▶ **Work to complete**: Please reproduce the entries below word for word, leaving out the pictures.

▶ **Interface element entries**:
————————
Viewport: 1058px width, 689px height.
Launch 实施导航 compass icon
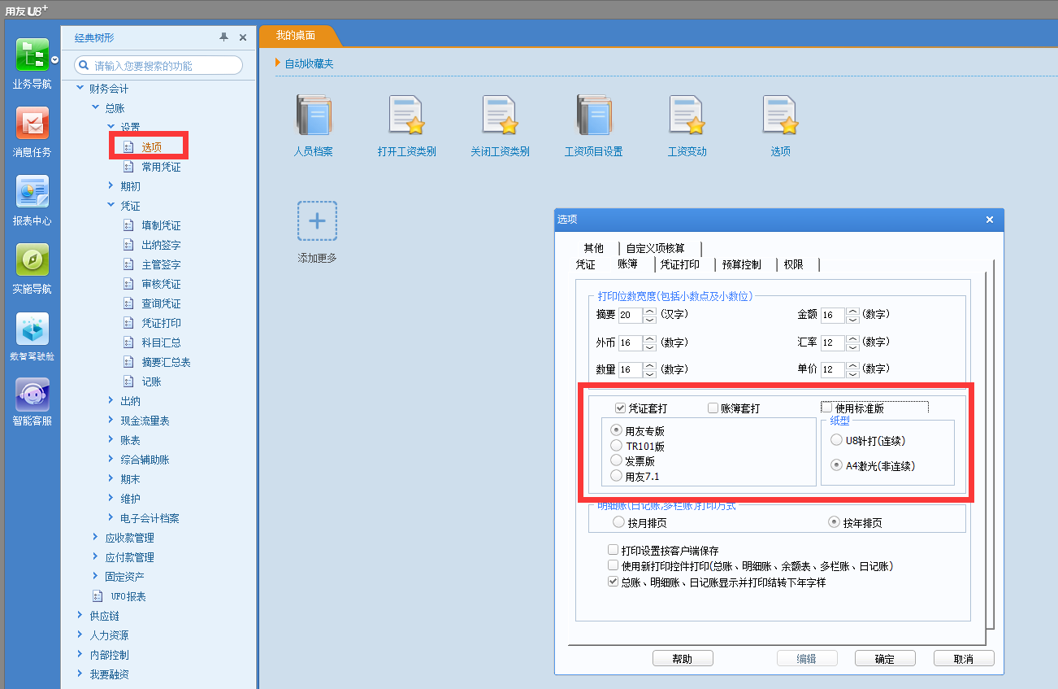pyautogui.click(x=32, y=260)
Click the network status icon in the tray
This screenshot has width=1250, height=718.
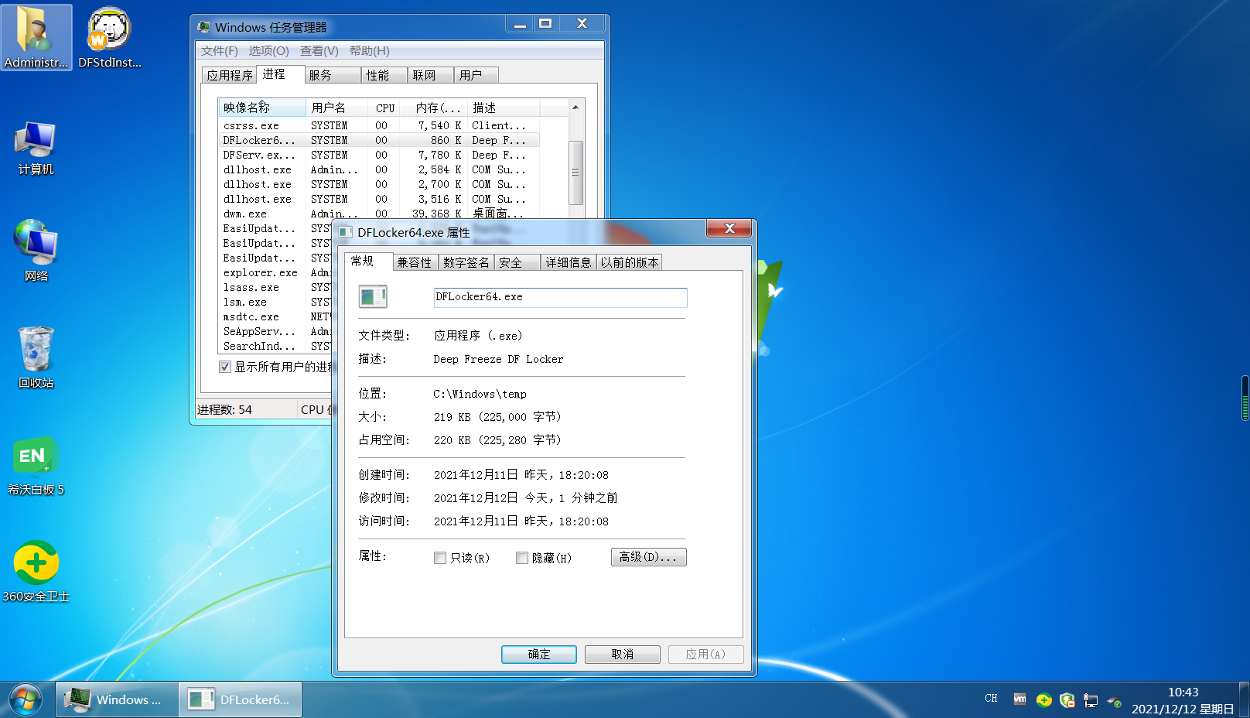[1091, 700]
————————
▶ **Expected answer**:
Viewport: 1058px width, 689px height.
Launch 实施导航 compass icon
pyautogui.click(x=32, y=260)
Click the network status icon in the tray
This screenshot has width=1250, height=718.
[1091, 700]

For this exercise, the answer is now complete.